It’s been a very stressful period but there is some good news that will help us run our rental businesses in more efficient manner. It also helps tenants deal with some of the ‘bad apple’ investors out there.
Win-Win For Good Landlords and Good Tenants
It is a Bill to improve the Residential Tenancies Act. This included changes we’ve told the government need to happen to protect small hard-working landlords across Ontario and avoid a mass sell-off!
These are difficult times for everyone. So many people are out of work and many have even been fired from their jobs. We know this and the new changes work to help everyone.
Bill 184 Is Called “The Protecting Tenants and Strengthening Community Housing Act 2020”
Despite the name, this bill makes some positive changes for landlords.
For small landlords the the three most important changes are:
1. No More “Trial By Ambush”
Before this change in the law tenants were able to raise repair issues at eviction hearings without notifying the landlord of any problems first.
They didn’t need proof, they just had to bring up issues to get the Hearing cancelled and a new Hearing set for a later…usually many months later that many tenants still didn’t pay rent!
Many of our members faced unscrupulous and dirty tenant reps. who used what was intended to protect tenants instead to be a trick and legal weapon.
We have small landlords who even said dirty “reps” warned landlords “no house is perfect!” (meaning “I can ambush you to delay evictions!”) as a negotiating tactic to get landlords to pay money for tenants to move or they would use this to delay the eviction by months!
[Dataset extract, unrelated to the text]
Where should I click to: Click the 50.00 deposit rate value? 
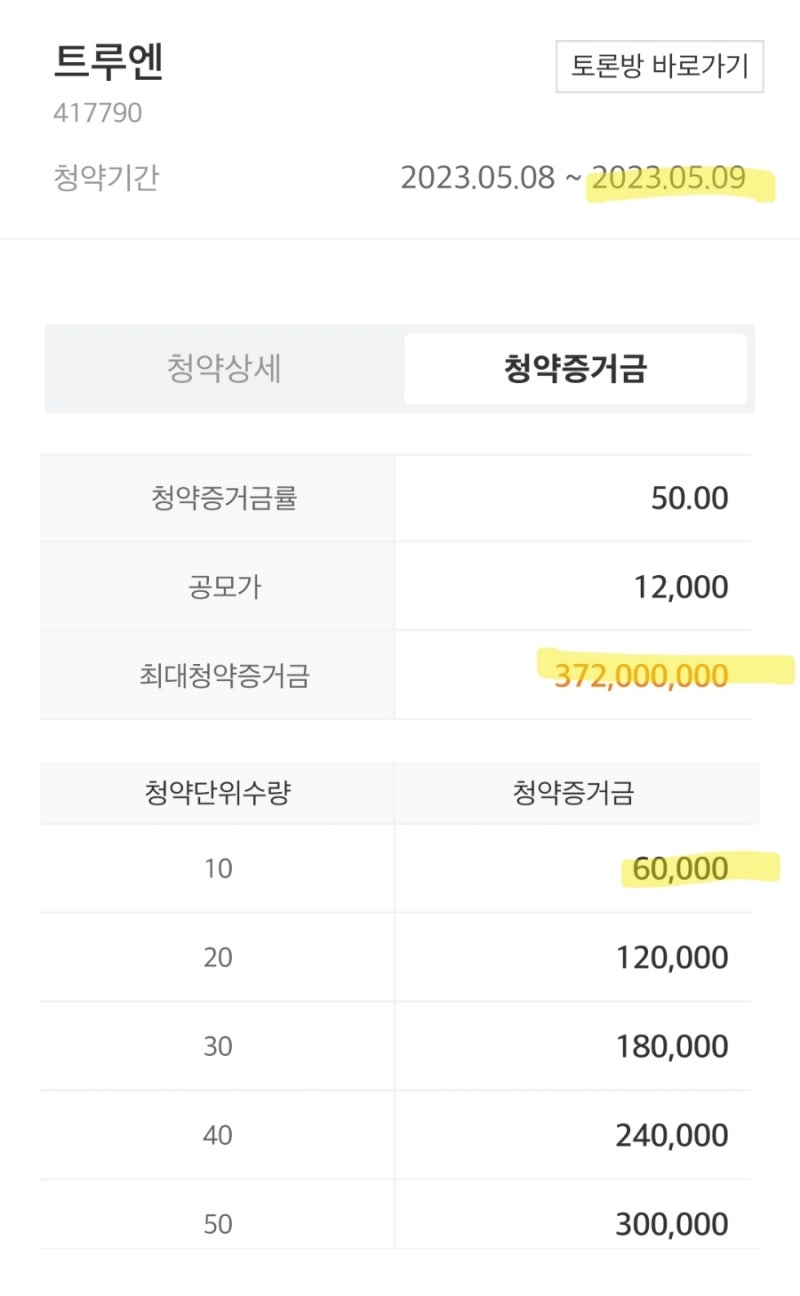[689, 498]
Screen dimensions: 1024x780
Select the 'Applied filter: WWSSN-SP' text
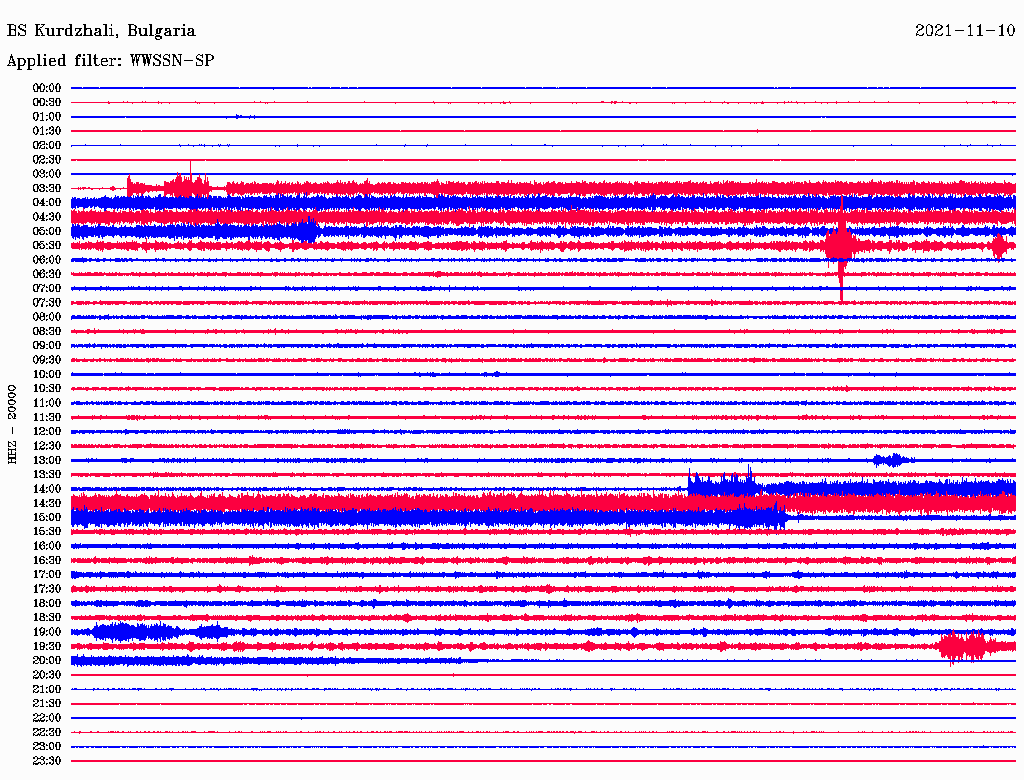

Now that Bill 184 passed, tenants need to give notice in writing of these complaints before a hearing occurs. This will allow good landlords to make the repairs needed.
We have had thousands of reports of the years of tenant representatives bringing up imaginary “problems” with the rental property as a tactic to delay an eviction.
This has now ended and this dirty legal trick has been eliminated.
2. Allows Landlords To Pursue Tenants For Rent and Utilities Arrears Through the LTB, Instead of Small Claims Court
This is helpful because small claims court can take a lot of time to get a court date (up to a year or more) and you have to find your tenants to serve them.
Again, this will mostly help the large REIT corporate landlords who have their own legal teams. But it can help small landlords, especially when it comes to unpaid utilities.
3. Tenants Who Don’t Fulfill Their Payment Plans Get Evicted With No Hearing (which can take months)
When landlords apply to evict tenants for late rent, the tribunal can help mediate “payment plans” between the landlord and the tenant.
That sounds great. Not really. The problem is the mediation happens when the landlord finally gets a Hearing date at the landlord and tenant board.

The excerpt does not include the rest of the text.